1. An imager comprising:

(a) a plurality of photosensitive elements, each element having a readout selection switch connected to a readout terminal, and a first reset selection switch connected to a reset terminal, separate from the readout terminal;

(b) an addressable selection circuit connected to the reset terminal;

(c) a separately addressable readout circuit connected to the readout terminal, so that a first photosensitive element can be selected for readout and a second photosensitive element can be selected for reset simultaneously.

2. The imager of claim 1, further comprising a second reset selection switch in series circuit relationship with the first reset selection switch, and a second, separately addressable circuit connected to the second reset switch.

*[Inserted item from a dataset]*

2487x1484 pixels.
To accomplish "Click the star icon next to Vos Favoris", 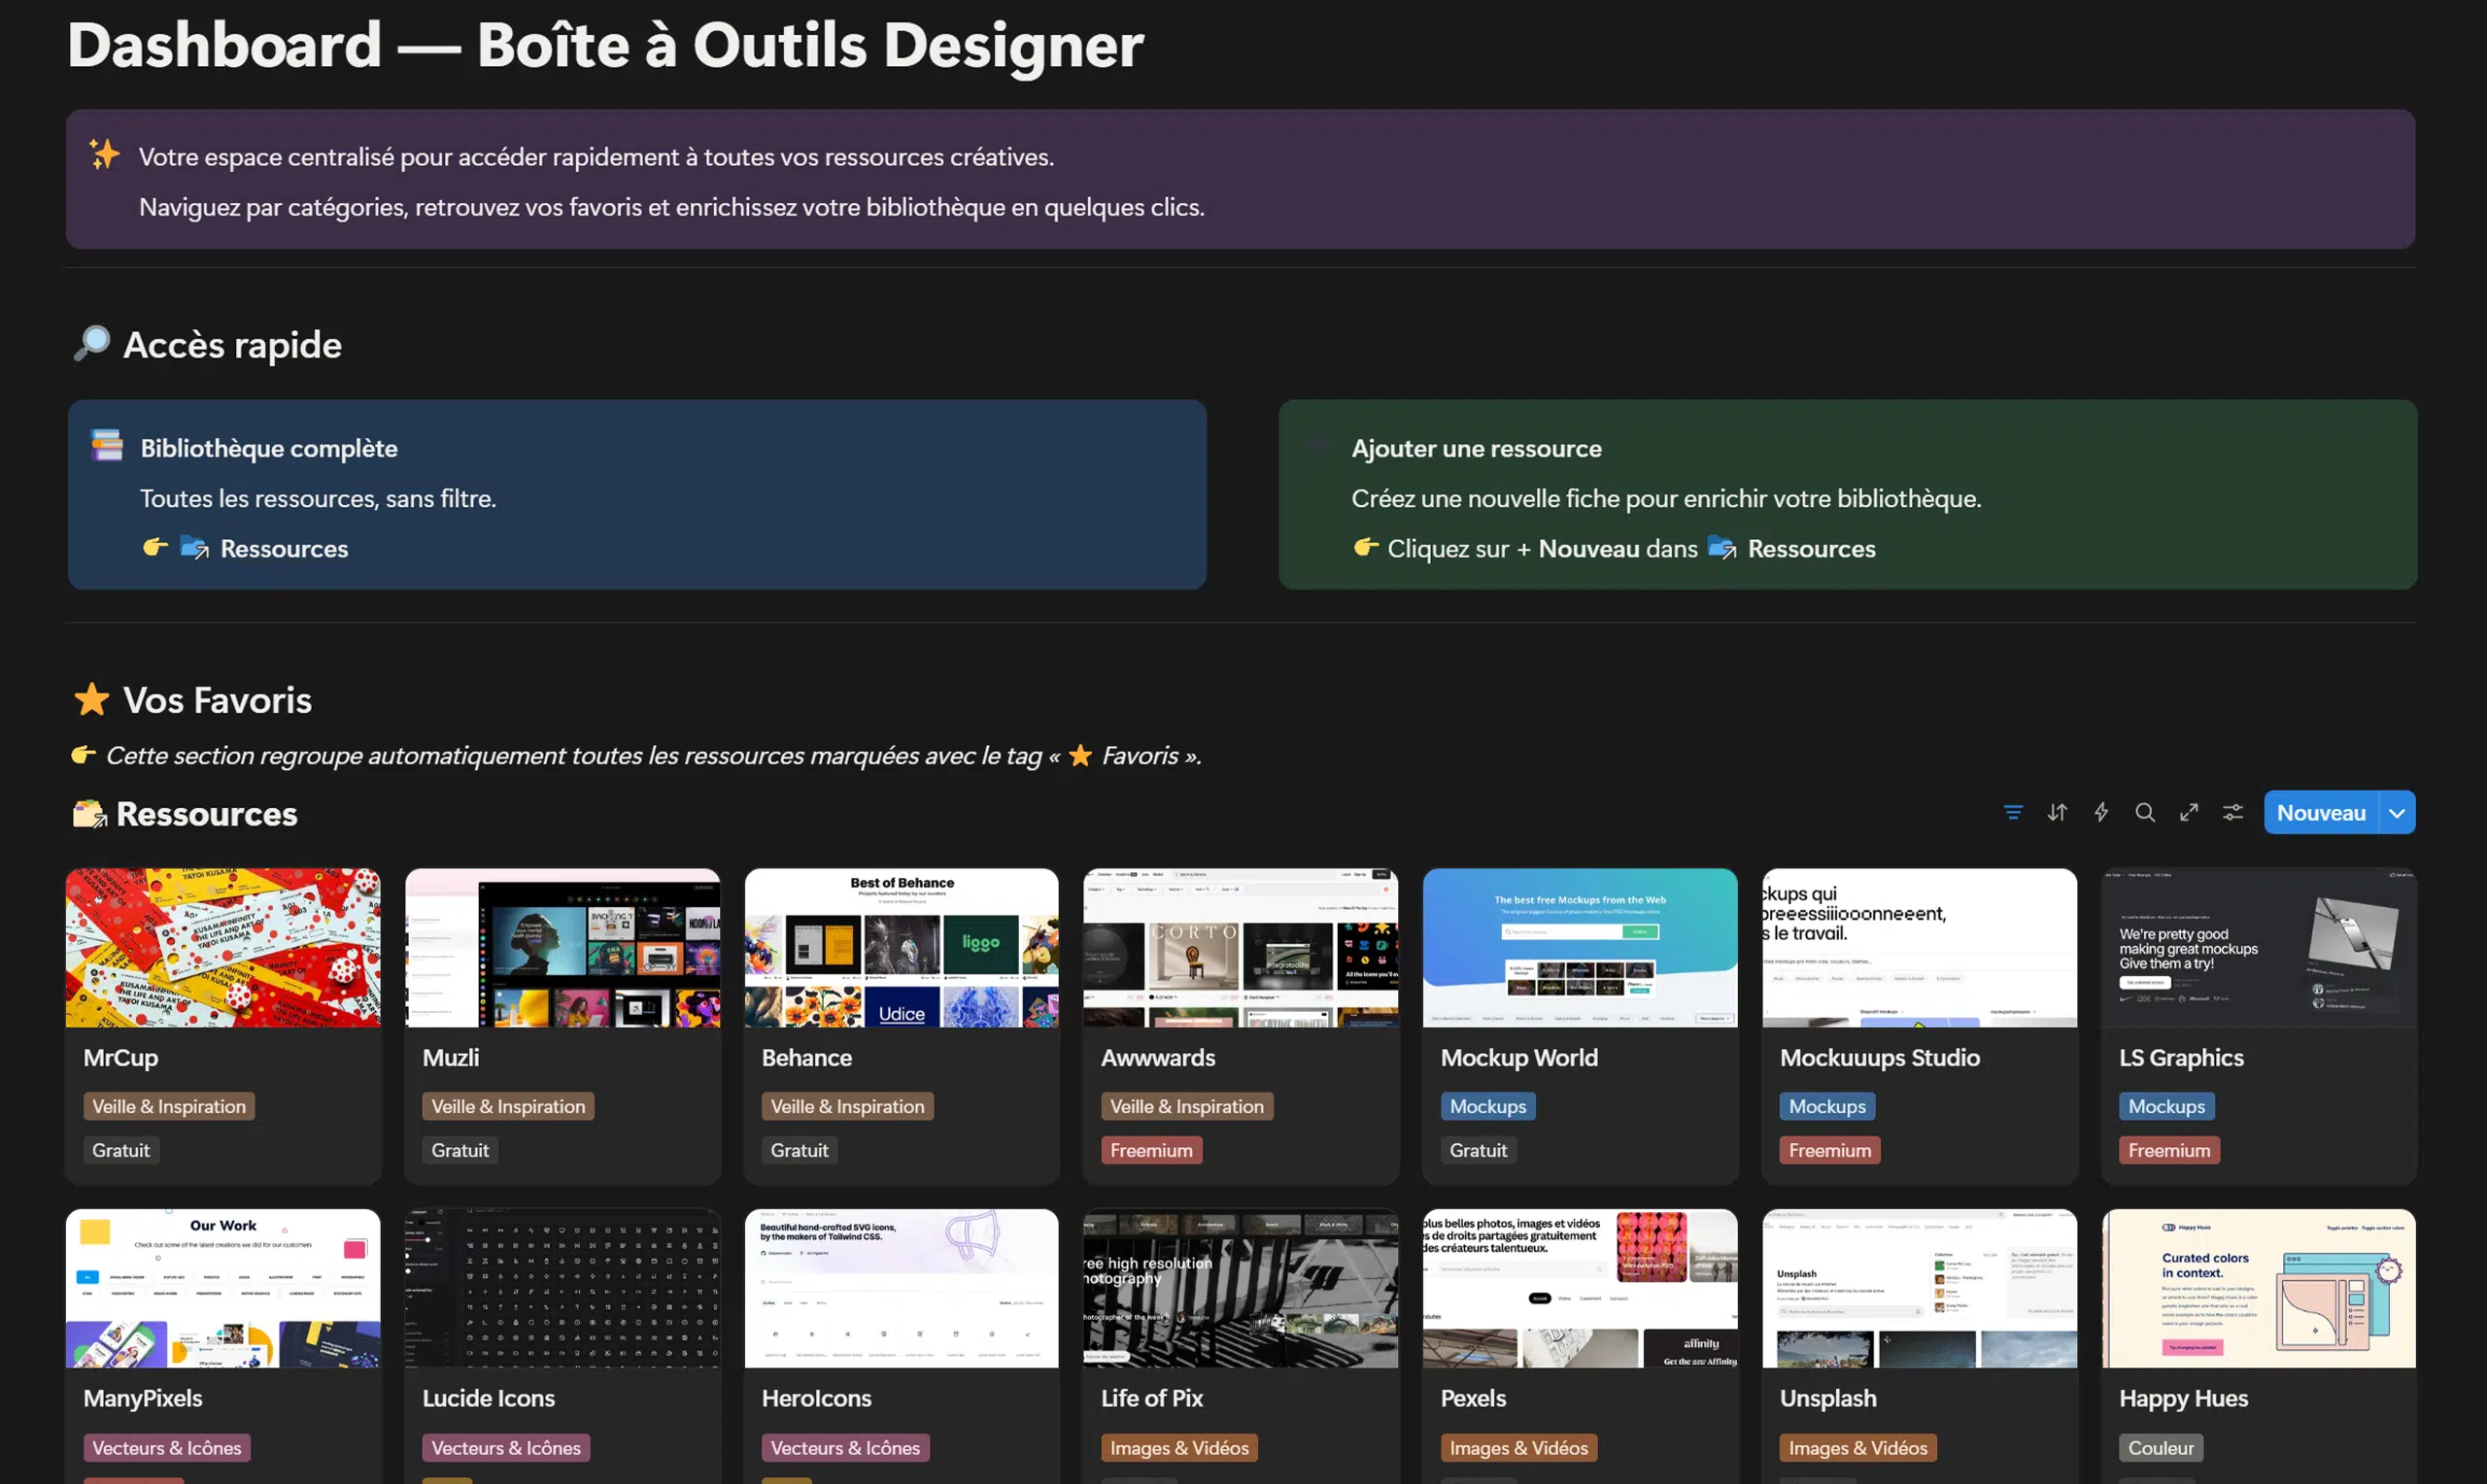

3. The imager of claim 1, further comprising a second readout selection switch in series circuit relationship with the first readout selection switch, and a second, separately addressable circuit connected to the second readout switch.

4. The imager of claim 1, further comprising a latch circuit for storing address information.

5. The imager of claim 1, further comprising a plurality of unitary, differential-input, amplifiers, each amplifier having a plurality of first input transistors, one first input transistor located at each element within the periphery.

6. The imager of claim 5, where the plurality of photosensitive elements are located within a periphery.

7. The imager of claim 6, where each amplifier further comprises a second input transistor located outside the periphery of the array and connected to the first input transistors so as to create a feedback loop.